Stevens takes over top job at Lockheed

New CEO is expected to continue focus that led to defense firm being No. 1

A time of new arms spending

August 06, 2004|By Robert Little | Robert Little,SUN STAFF

Robert J. Stevens, a veteran defense industry executive and former Marine who helped guide Lockheed Martin Corp.'s emergence as the country's top military contractor, became its chief executive officer yesterday, taking control of Maryland's largest corporation just as defense spending in America reaches record heights.

Stevens' appointment, which was announced in March, was viewed by analysts as evidence that the company's recent stability will continue.

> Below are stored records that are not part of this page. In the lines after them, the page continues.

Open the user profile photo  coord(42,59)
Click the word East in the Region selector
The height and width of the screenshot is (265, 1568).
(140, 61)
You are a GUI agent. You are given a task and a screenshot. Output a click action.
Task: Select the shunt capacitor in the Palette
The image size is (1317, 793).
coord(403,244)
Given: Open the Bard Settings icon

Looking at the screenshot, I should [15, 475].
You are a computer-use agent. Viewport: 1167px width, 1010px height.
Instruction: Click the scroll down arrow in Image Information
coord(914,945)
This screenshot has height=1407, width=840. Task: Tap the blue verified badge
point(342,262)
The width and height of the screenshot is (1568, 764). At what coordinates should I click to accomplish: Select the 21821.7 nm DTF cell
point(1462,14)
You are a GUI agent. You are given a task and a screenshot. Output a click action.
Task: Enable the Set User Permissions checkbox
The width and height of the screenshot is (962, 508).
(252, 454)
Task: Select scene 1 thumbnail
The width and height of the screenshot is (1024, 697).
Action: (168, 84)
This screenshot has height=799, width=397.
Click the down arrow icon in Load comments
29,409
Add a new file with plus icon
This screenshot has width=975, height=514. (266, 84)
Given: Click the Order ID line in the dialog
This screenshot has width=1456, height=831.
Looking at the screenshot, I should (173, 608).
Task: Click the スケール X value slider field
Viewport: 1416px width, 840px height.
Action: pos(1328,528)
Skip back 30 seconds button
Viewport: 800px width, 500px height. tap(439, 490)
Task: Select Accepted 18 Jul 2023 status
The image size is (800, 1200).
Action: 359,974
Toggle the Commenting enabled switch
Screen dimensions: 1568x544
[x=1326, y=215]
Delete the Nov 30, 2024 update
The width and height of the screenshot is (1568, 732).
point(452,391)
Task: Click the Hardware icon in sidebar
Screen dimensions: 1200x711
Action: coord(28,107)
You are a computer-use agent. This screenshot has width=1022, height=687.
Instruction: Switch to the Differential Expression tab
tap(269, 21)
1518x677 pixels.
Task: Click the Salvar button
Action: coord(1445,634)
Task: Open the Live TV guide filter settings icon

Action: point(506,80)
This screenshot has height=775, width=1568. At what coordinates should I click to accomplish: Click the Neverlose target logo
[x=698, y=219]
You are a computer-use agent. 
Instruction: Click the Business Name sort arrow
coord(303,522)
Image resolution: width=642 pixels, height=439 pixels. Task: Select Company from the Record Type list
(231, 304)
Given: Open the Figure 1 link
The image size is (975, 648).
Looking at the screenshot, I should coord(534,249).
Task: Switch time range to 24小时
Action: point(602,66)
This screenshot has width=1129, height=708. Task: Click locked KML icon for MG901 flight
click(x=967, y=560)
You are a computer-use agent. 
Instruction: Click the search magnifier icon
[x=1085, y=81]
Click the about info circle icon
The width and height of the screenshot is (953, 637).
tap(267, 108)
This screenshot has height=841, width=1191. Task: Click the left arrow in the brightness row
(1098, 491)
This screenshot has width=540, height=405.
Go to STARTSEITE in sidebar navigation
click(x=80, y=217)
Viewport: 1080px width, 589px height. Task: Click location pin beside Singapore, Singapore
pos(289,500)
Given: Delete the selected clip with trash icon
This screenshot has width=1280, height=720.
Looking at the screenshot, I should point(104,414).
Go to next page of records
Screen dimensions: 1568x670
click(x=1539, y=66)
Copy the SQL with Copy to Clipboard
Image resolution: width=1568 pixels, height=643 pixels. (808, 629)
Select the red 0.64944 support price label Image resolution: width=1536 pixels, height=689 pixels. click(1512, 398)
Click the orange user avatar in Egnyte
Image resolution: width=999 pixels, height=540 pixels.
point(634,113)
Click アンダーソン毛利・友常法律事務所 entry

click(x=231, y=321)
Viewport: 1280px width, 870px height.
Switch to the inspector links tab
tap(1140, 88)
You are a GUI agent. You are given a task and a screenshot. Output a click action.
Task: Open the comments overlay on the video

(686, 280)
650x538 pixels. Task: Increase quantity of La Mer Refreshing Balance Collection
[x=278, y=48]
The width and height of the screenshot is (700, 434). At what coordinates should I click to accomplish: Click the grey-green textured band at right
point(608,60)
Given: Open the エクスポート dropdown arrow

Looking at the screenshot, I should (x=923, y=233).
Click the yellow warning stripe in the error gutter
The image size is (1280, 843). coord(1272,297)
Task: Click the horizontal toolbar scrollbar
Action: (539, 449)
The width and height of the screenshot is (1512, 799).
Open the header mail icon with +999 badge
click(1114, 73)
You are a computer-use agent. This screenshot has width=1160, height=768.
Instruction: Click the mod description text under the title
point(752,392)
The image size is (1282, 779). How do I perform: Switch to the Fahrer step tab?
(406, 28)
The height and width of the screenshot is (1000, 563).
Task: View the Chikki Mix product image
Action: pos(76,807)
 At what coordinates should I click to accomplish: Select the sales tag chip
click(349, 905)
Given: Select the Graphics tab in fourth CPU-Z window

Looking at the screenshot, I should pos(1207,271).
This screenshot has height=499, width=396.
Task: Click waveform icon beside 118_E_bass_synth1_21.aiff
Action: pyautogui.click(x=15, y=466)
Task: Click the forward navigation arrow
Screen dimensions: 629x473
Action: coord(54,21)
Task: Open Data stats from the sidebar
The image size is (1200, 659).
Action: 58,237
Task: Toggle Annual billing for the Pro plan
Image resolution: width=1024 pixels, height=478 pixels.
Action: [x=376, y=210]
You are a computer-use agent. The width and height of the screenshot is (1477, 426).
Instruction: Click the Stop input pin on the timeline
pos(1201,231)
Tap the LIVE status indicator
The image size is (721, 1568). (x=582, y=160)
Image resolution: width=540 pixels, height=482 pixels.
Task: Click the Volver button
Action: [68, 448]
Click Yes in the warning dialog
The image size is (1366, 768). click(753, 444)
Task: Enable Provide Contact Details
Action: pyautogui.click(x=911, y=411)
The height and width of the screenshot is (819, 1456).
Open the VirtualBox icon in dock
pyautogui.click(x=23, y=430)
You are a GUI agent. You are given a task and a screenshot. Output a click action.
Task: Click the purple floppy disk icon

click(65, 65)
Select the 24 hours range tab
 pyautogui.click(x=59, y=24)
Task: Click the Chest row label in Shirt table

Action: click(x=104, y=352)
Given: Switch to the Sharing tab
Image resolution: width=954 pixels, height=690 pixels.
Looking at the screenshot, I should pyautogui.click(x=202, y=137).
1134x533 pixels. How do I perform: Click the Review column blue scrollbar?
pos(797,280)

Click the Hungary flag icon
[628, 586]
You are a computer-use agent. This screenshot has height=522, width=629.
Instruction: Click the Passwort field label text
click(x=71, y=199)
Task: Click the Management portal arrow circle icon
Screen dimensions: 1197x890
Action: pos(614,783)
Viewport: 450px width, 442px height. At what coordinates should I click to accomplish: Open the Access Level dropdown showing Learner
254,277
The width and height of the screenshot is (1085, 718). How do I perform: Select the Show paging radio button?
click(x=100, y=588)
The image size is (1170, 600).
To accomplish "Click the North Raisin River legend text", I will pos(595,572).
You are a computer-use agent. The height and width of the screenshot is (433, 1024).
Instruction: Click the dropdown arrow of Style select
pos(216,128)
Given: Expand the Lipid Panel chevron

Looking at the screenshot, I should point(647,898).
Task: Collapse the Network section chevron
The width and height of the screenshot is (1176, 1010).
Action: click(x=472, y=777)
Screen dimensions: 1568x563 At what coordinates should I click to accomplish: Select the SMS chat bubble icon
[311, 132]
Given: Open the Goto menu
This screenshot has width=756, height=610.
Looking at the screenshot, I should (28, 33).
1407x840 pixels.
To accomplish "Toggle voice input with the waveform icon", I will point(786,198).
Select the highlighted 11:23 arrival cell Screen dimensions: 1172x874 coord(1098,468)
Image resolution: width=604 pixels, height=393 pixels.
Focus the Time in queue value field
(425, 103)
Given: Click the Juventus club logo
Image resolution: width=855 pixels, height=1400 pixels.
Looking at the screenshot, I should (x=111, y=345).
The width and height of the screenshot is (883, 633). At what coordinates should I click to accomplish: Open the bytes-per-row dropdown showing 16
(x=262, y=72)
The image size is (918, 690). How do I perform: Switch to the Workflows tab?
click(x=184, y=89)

After several years of shaky mergers and awkward divestitures in the late 1990s, the company has largely stayed focused on its core defense projects since and landed some of the industry's most-sought-after and lucrative projects.

Beginning with his appointment as chief financial officer in 1999, Stevens, 52, served in the boardroom through much of that relative prosperity. He became president and chief operating officer in October of 2000.

"If you watched him as he came up from CFO, then president and COO, and board member and all that, he's had a very effective and successful performance in each one," said Paul H. Nisbet, a defense analyst with JSA Research Inc. in Newport, R.I. "He'll fit very well into the CEO's chair."

The move came on the same day that President Bush signed a $416 billion defense budget for the next fiscal year, but Nisbet and other analysts warned that Lockheed under Stevens could nonetheless face some lean years ahead.

The budget included $25 billion in "emergency funding" for operations in Iraq and Afghanistan, suggesting the Pentagon might be channeling less money in coming years into more luxurious items such as research and new aircraft.

Two of Lockheed Martin's largest defense projects, the F/A-22 Raptor and F-35 Joint Strike Fighter, are still early in their development and vulnerable to spending cuts, though both warplanes are sufficiently advanced that drastic cutbacks or cancellations are deemed unlikely.

The $32 billion defense giant Stevens is taking over scarcely resembles the Lockheed Martin that he joined in 1996, soon after the merger of Lockheed Corp. and Martin Marietta Corp.

After several years of slogging through cumbersome acquisitions and streamlining campaigns, Lockheed Martin sits firmly atop the nation's defense industry, awash in lucrative contracts to build the Pentagon's newest fighter planes and other weaponry, promising to pay billions in dividends for decades to come.

A Pennsylvania native with advanced degrees in engineering and business management, Stevens helped restructure Lockheed Martin's financial reporting procedures to lend new transparency to the company's books.

He also dismantled and downsized some of the company's space operations, saving hundreds of millions of dollars and earning credibility with investors, Nisbet said. Before joining Lockheed, Stevens worked for Loral Corp. and Fairchild-Republic Aviation.

Stevens replaces Vance D. Coffman, a Stanford University-educated aerospace engineer who spent 37 years with the Bethesda company and engineered much of its ascension to the top of the industry. Coffman will remain as the company's chairman until April.

Shares of Lockheed Martin, fell 90 cents yesterday to close at $53.18.